The Alexander-Murray Bill Is in Play

It’s still too early to tell exactly how health care will be addressed in the end-of-year legislation being discussed in Congress, but here’s an encouraging note: The Alexander-Murray reform bill appears to be in play, with President Trump reportedly putting his support behind it this week.

For those who need a reminder, Senators Lamar Alexander and Patty Murray recently unveiled a bill that would address some of the problems in the Affordable Care Act. It would fund a key insurance subsidy program and give the states more flexibility in how they deal with ACA mandates, giving Republicans and Democrats each something they care about while attempting to stave off premium increases for consumers buying plans in the individual marketplace.

The bill shares several major tenets with a fix released earlier this year by the House Problem Solvers Caucus, a bipartisan group of 48 lawmakers who look across the aisle to find practical solutions. Former Senator Joe Lieberman, a national co-chair of No Labels, explains the process well in this op-ed.

Lamar Alexander, a Tennessee Republican, is Chairman of the Senate Health, Education, Labor and Pensions Committee and Patty Murray, of Washington, is the ranking Democrat.
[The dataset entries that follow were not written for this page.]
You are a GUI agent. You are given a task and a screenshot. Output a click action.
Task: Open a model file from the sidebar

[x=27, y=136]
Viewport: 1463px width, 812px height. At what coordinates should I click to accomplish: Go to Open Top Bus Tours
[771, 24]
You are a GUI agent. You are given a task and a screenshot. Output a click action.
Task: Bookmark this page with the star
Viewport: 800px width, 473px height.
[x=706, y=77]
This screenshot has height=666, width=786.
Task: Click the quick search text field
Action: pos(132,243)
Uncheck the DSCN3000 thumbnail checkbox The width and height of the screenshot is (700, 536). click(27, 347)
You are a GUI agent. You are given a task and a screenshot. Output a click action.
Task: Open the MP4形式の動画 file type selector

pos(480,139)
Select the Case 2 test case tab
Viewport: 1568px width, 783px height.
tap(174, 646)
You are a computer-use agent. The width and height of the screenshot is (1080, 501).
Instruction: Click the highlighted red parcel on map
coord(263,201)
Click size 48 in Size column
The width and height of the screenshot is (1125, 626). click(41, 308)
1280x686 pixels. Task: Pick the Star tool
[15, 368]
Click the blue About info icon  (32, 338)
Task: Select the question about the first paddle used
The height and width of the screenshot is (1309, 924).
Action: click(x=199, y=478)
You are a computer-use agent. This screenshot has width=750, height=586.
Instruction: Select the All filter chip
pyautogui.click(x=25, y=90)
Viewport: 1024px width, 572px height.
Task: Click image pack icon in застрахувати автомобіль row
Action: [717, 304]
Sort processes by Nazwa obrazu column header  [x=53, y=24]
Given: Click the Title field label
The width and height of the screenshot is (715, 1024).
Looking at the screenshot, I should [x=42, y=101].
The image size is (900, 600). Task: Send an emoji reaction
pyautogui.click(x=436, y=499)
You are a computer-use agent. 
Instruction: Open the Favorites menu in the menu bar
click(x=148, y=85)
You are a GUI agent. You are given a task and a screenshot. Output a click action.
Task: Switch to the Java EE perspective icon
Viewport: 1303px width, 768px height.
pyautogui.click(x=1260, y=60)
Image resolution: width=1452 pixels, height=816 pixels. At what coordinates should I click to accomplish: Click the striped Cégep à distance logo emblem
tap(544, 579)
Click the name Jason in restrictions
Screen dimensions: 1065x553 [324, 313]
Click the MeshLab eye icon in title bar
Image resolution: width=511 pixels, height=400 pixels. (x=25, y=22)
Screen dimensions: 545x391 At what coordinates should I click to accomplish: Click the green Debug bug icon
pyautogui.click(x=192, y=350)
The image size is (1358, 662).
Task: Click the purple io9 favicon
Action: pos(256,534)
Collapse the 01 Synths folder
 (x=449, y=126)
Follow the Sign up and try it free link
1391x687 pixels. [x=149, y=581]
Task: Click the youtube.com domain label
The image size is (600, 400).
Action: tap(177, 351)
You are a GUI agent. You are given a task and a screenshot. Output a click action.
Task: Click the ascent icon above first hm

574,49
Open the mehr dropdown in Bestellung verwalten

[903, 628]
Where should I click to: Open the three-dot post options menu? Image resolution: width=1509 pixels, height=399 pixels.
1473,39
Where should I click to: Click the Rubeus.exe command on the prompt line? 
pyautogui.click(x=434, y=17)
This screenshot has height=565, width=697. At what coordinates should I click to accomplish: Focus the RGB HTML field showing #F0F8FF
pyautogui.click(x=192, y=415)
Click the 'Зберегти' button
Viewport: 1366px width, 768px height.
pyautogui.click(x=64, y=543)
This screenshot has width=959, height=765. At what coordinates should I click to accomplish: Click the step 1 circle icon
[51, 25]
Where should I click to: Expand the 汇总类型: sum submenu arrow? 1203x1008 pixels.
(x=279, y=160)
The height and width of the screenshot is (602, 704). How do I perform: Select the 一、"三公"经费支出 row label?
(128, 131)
The fortunes of their health care bill have swept up and down in recent weeks. At one point in late October, Senate Minority Leader Chuck Schumer said the bill had enough votes to pass, but enthusiasm cooled again thereafter.

This week, the bill has a renaissance when Alexander tweeted on Wednesday, “Yesterday, President Trump said he supported the Alexander-Murray agreement becoming law by the end of the year.” Some observers believe this bill could get rolled into the legislation that must pass before year end to keep the government funded and avoid a debt ceiling default.

Of course, it is too early to tell what will happen. A great deal of negotiation is taking place on Capitol Hill, and it is happening fast. But this is good news: a bipartisan compromise on health care in play.